Remember in mind, $\tilde V^\dagger$ is irreversible. As the set of $|\beta \rangle \bigotimes |n \rangle$ forms the Schmidt vectors, we have:

$A^0_{\beta\alpha} = (\langle 0|\bigotimes\langle\beta|)|\alpha \rangle = \langle 0|\prod_{p=m}^{1}\sum^{i}_{j=1}c_j \tilde V_{jp}\prod_{p'=1}^{m}\sum^i_{j'=1}c_{j'}^\dagger V_{j'p'}^\dagger |0\rangle$

**(Personal statement)**Similarly, we can compute $A_{\beta\alpha}^{1}$, which requires different meaning of $\tilde V^\dagger$. Noticing the order of creators:

$|\beta \rangle \bigotimes |1 \rangle = \tilde f_1^\dagger \cdots \tilde f_{m-1}^\dagger c_i^\dagger|0 \rangle_{1\rightarrow i-1}\bigotimes |0 \rangle_i =\prod_{p=1}^{m}\sum^i_{j=1}c_j^\dagger \tilde V_{jp}^\dagger |0 \rangle_{1\rightarrow i}$

The following procedure ends up with the same answer. In this way we can write down the MPS form of free fermion state.

Convert a Fermion sea into MPS state

According to the creators and annihilators for different eigenstates of energy modes, these operators is just a combination of that according to sites:

\begin{align} d_m^\dagger &= \sum_{l=1}^{N}A_{ml}c^\dagger_l\\ & = \begin{pmatrix} 0 &1 \end{pmatrix} \begin{pmatrix} 1 &0\\ A_{m1}c_1^\dagger &1\\ \end{pmatrix} \begin{pmatrix} 1 &0\\ A_{m2}c_2^\dagger &1\\ \end{pmatrix} \cdots \begin{pmatrix} 1 &0\\ A_{mN}c_N^\dagger &1\\ \end{pmatrix} \begin{pmatrix} 1\\ 0\\ \end{pmatrix} \end{align}

What should be noticed is that matrix $A$ and matrix $U$ is not the same, i.e. $A = (U^\dagger)^T = U^*$ . Here we use use Jordan-Wigner transformation to introduce a correspondence between fermion creators and spin operators:

$c_l^\dagger = (-\sigma_1^z)\cdots(-\sigma_{l-1}^z)\sigma_l^+$

In that case, we have:

$d_m^\dagger = \begin{pmatrix} 0 &1 \end{pmatrix} \begin{pmatrix} 1 &0\\ A_{m1}\sigma_1^+ &-\sigma_1^z\\ \end{pmatrix} \begin{pmatrix} 1 &0\\ A_{m2}\sigma_2^+ &-\sigma_2^z\\ \end{pmatrix} \cdots \begin{pmatrix} 1 &0\\ A_{mN}\sigma_N^+ &-\sigma_N^z\\ \end{pmatrix} \begin{pmatrix} 1\\ 0\\ \end{pmatrix}$

So here we have successfully written the creator as a MPO. Graphically, that is as follows.

The different quantities for different indexes is as follows:

In a nutshell, the Fermi sea can be written in a sequence of MPO. As a consequence, the bond dimension will increase exponentially. So at some point truncation is needed. High fidelity compression requires low-entanglement “intermediate” states (This statement can be seen as the result of Jensen Inequality).

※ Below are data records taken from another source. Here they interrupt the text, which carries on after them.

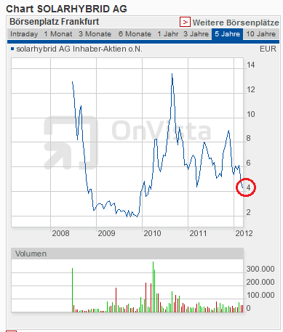The width and height of the screenshot is (283, 332).
Task: Click the OnVista watermark arrow logo
Action: pyautogui.click(x=71, y=142)
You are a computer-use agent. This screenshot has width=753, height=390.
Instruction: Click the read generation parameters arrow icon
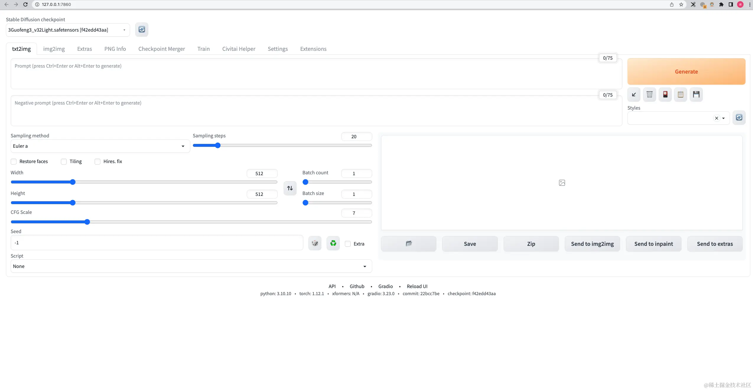click(634, 95)
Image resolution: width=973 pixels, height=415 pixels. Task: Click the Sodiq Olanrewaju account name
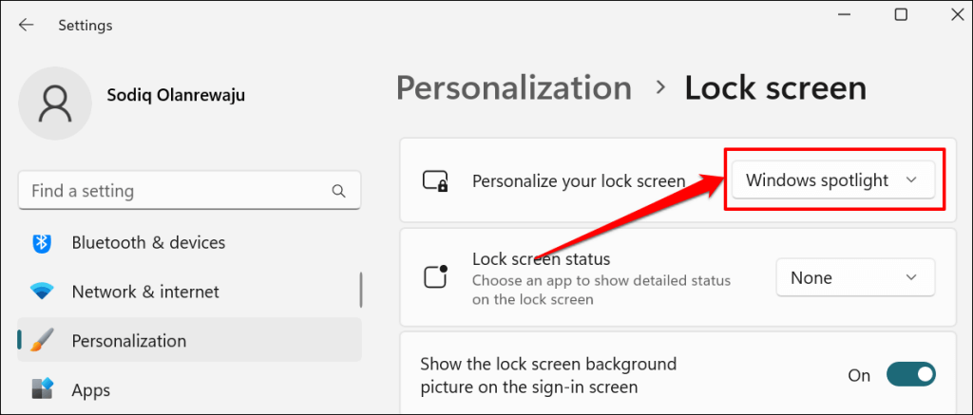[178, 97]
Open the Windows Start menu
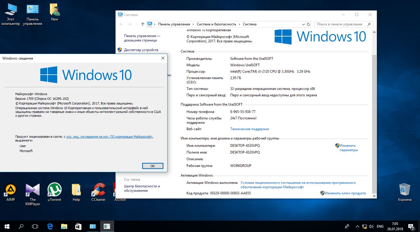 click(7, 226)
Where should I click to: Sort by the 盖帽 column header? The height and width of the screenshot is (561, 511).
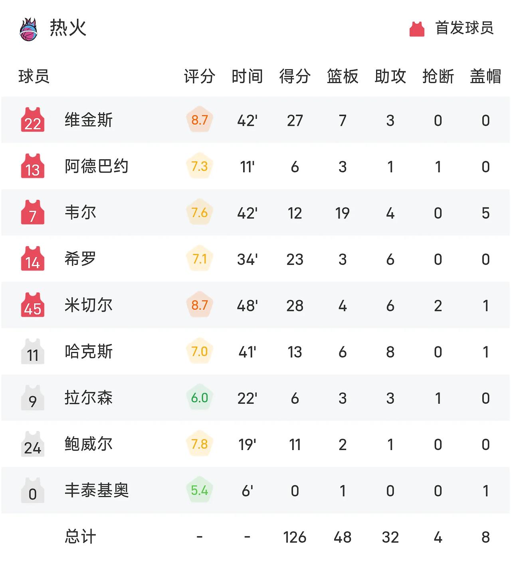485,76
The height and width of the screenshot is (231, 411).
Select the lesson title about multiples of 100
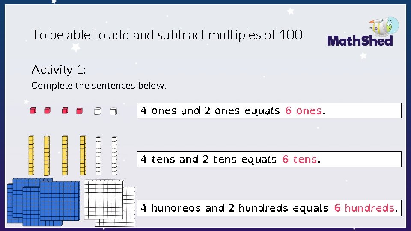pos(167,35)
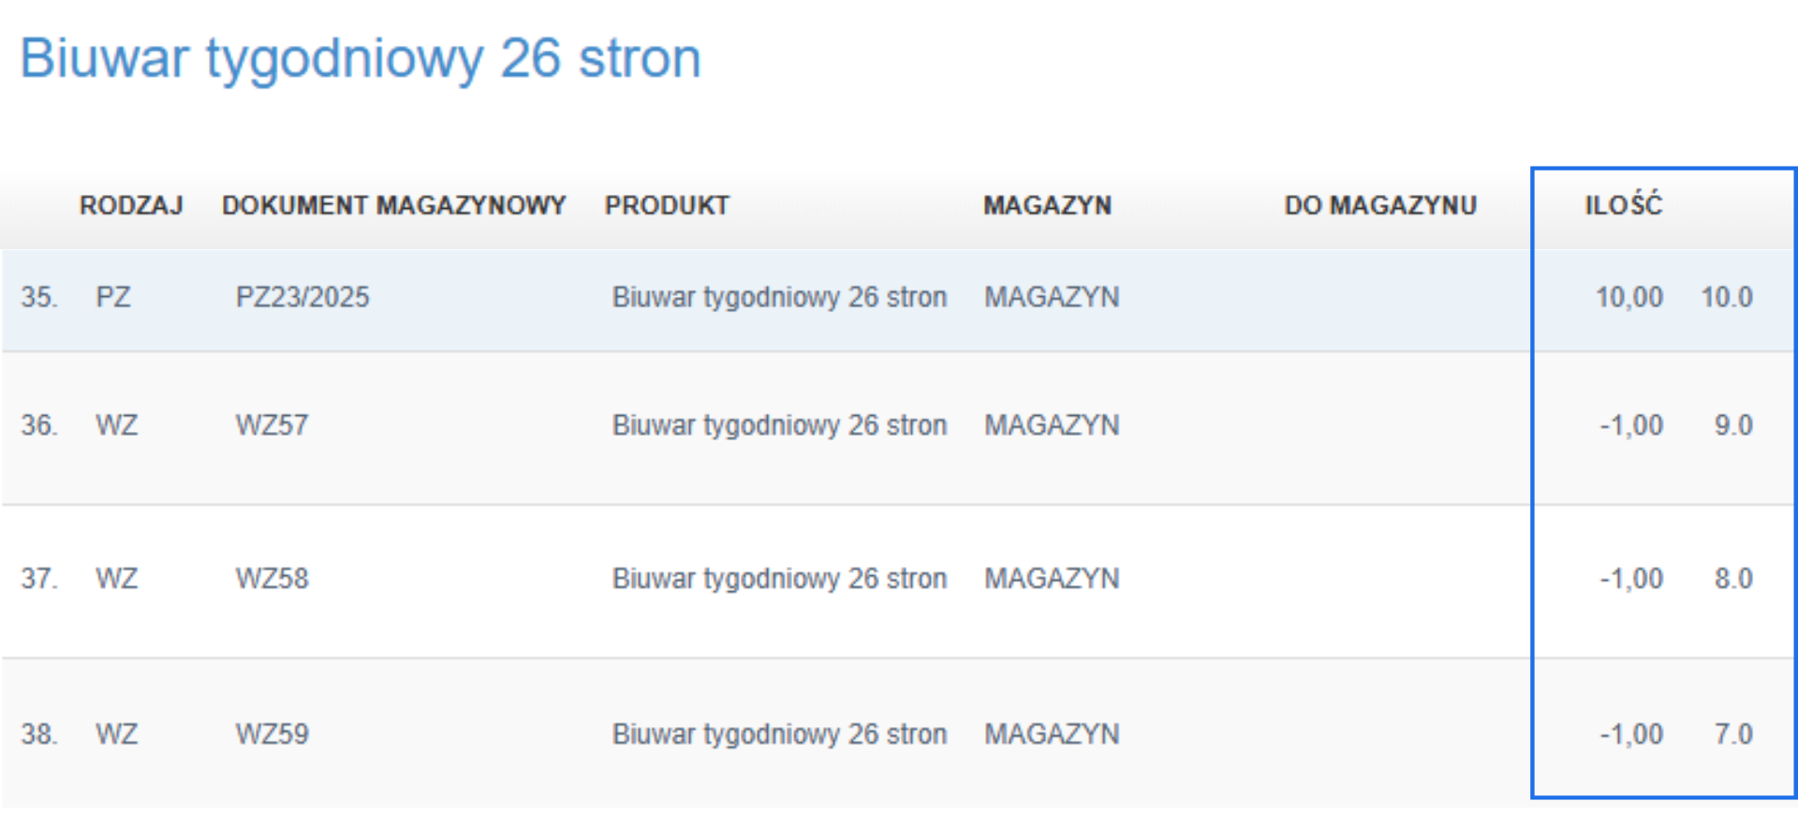
Task: Sort by the DO MAGAZYNU column header
Action: coord(1380,204)
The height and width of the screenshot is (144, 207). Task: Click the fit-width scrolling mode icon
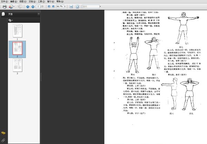pyautogui.click(x=71, y=7)
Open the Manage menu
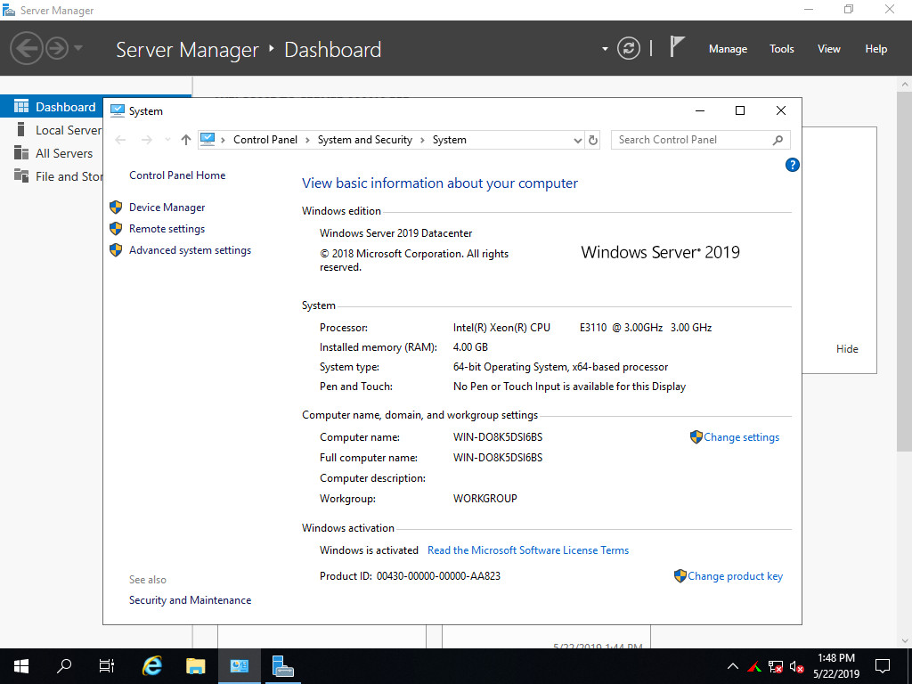912x684 pixels. [x=728, y=49]
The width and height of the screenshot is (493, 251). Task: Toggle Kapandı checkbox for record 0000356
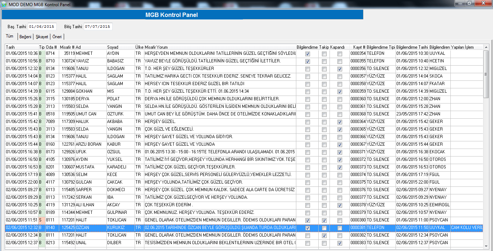(340, 69)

Truncation procedure for MPO-MPS evolution

SVD truncation for a given MPS

The truncation is a process described as follows graphically :

To understand what I’m doing here, you may consult the previous article.

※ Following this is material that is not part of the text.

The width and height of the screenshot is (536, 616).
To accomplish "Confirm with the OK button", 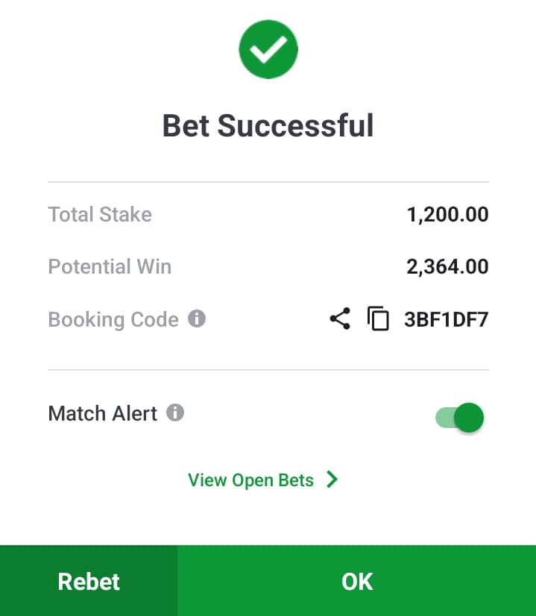I will pyautogui.click(x=356, y=581).
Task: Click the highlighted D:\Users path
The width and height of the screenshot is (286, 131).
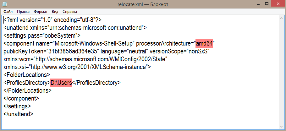Action: pos(61,83)
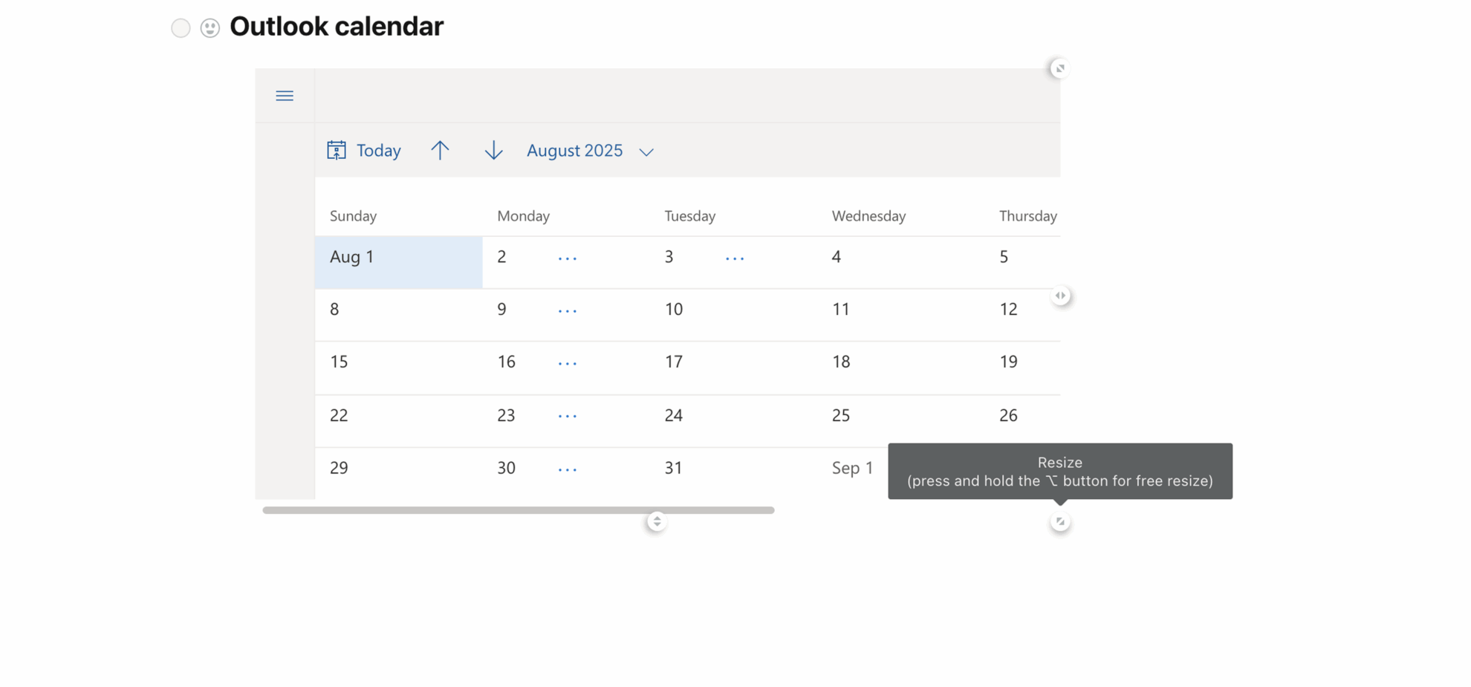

From Matrix Product State(MPS) to DMRG（1）

What should be stressed here is the process of QR decomposition: as we want to use SVD decomposition to maximize the approximation, we should put the MPS state in the canonical form, i.e. the state should consisted of Schmidt vectors for different blocks.

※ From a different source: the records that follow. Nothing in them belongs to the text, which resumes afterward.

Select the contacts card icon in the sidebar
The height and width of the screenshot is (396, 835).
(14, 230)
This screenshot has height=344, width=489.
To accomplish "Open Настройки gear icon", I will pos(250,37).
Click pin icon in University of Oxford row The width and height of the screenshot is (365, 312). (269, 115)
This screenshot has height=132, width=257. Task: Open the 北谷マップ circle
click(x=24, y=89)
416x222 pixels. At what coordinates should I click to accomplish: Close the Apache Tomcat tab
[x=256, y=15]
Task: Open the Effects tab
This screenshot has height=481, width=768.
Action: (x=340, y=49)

If you are not satisfied with the accuracy of SVD truncation, you may use DMRG to “sweep” to get a better result.

Different type of oporators

As we mentioned above, in the process of applying the MPOs, we need low-entanglement “intermediate” states. For $d_m^\dagger$, it usually create the non-local particle mode. You can easily check the 1D chain of tight binding model to verify the statement.

Here we want to deduce more local creators using the negative energy mode, which can’t be the the initial $c_i^\dagger$ for there exist positive energy mode. We use the position operator $X = \sum_llc_l^\dagger c_l$, i.e. $X$ can give the expectation value of state’s position.

Construct the matrix $\tilde X_{nm} = \langle 0|d_m^\dagger d_{m'}|0\rangle$ and diagonal the matrix, we get a spectrum of position operator and a unitary matrix $U$. Then we can construct $f_r^\dagger$:

$U\tilde X U^\dagger = diag(x_1,\ldots,x_M)\\ f_r^\dagger = \sum_{l=1}^MU_{rl}d^\dagger_l = \sum_{l=1}^N(UA)_{rl}c^\dagger_l$

Q: Why this represent Wannier orbitals?

From what is shown in the Proof picture, we know that we can use the new operators to get a state created by the old ones up to a trivial phase factor. As a trick to suppress entanglement growth, we may use “left meet right” way instead of creating from left to right.

Time evolution in MPO-MPS form

When we discuss evolution of states, we may translate that process into MPS-MPS form. Especially for imaginary-time evolution, which is heading towards th ground state of the system.

For lattice model, we may separate different part of Hamiltonian and manipulate the MPO in a sequence. For the separated parts commute with each other, we just do two steps of MPO. Notice: Here SVD(QR) decomposition is some what used.

For non-commuting case, we just divide the time evolution into small steps, just as what we do in deducing the path integral formula. This will require a long sequence of MPO.